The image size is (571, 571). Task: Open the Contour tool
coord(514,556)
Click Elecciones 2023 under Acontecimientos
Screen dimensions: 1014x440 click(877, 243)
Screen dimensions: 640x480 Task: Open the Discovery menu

▸ **WORK ORDER**
Please make an exact copy of each record.

▸ **SOLUTION TO THIS EXERCISE**
The image size is (571, 571). Task: Open the Contour tool
coord(514,556)
Click Elecciones 2023 under Acontecimientos
Screen dimensions: 1014x440 click(877, 243)
Screen dimensions: 640x480 Task: Open the Discovery menu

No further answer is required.